Set problem: Swap "element" for "item" in the data from the line with "Locate an element on the screen." to the line with "at (276, 165).", and give back only those lines with nothing else changed.

>> Begin Excerpted records

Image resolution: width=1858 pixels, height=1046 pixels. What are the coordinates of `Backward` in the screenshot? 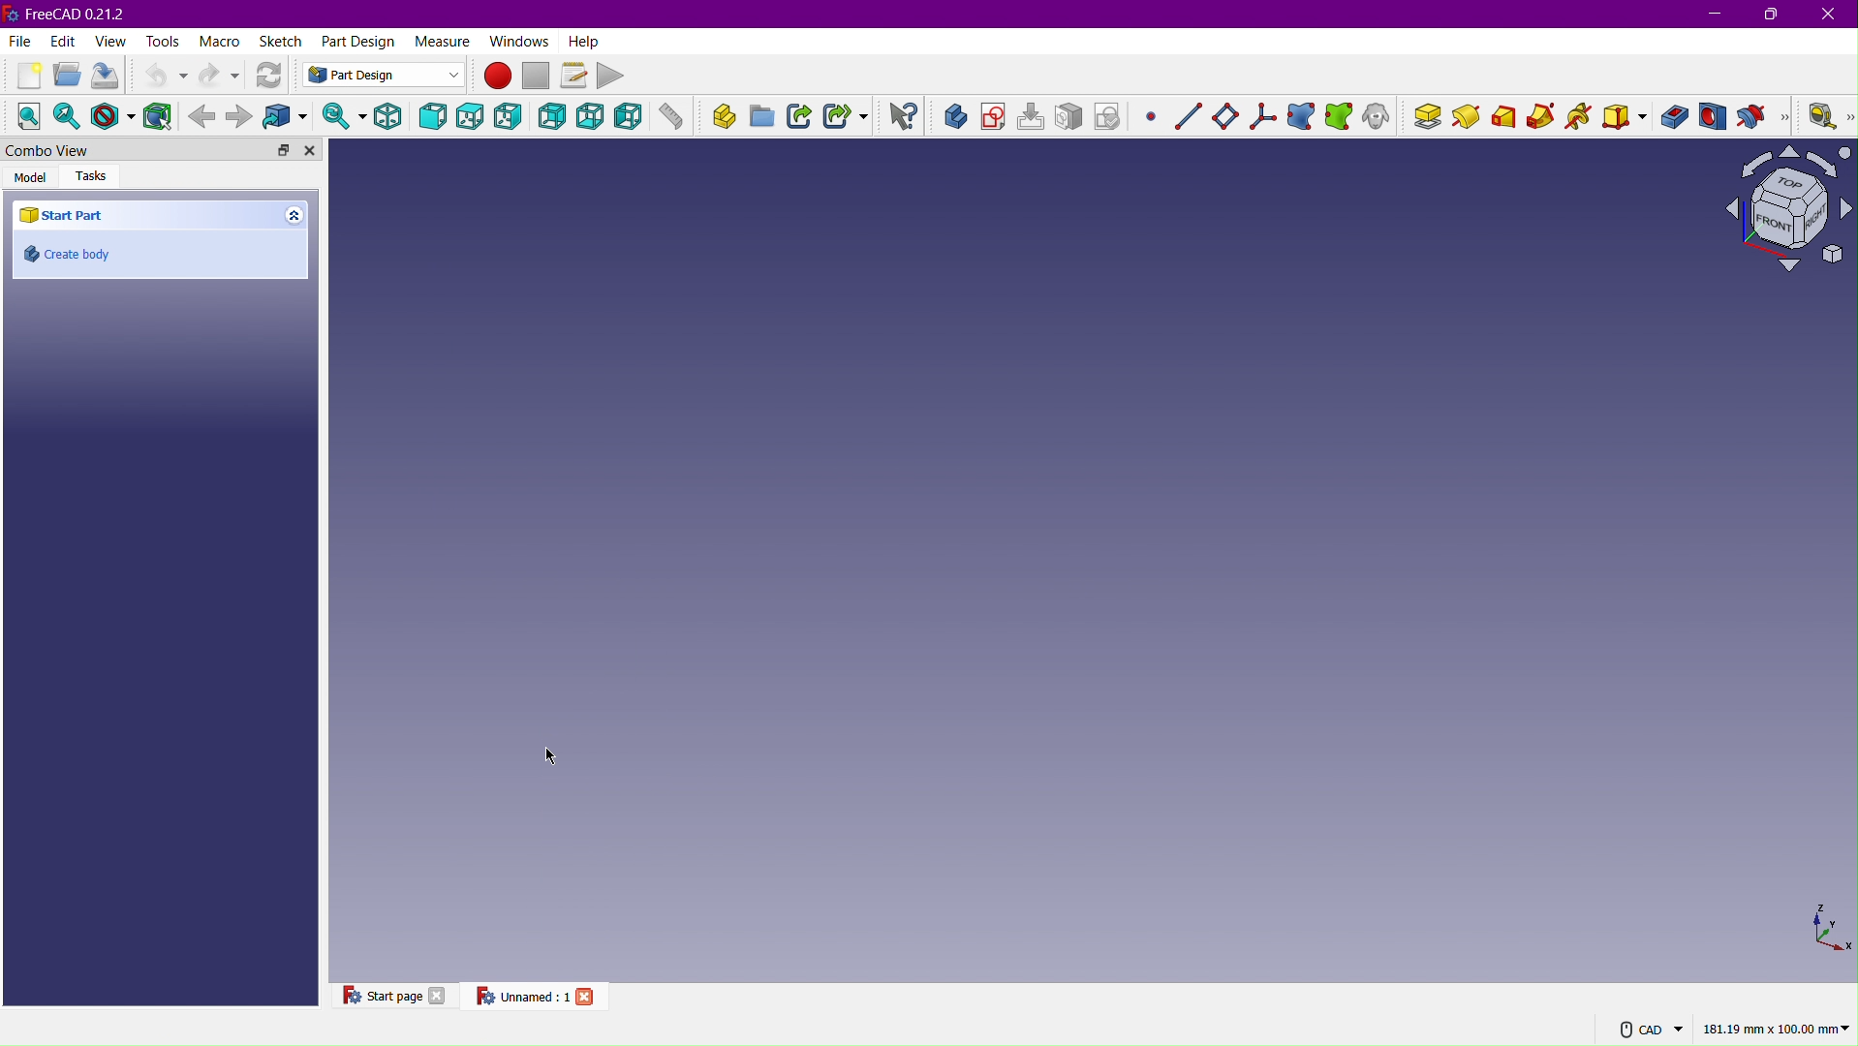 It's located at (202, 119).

>> End Excerpted records
>> Begin Excerpted records

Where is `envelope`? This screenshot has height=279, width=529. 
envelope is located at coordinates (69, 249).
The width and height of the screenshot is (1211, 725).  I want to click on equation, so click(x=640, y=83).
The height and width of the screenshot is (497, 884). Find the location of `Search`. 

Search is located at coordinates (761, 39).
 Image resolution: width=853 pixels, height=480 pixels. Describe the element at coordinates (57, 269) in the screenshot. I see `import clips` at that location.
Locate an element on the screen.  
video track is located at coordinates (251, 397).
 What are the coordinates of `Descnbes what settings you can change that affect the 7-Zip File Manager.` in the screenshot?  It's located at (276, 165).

>> End Excerpted records

Solution below:
Locate an item on the screen.  
video track is located at coordinates (251, 397).
 What are the coordinates of `Descnbes what settings you can change that affect the 7-Zip File Manager.` in the screenshot?  It's located at (276, 165).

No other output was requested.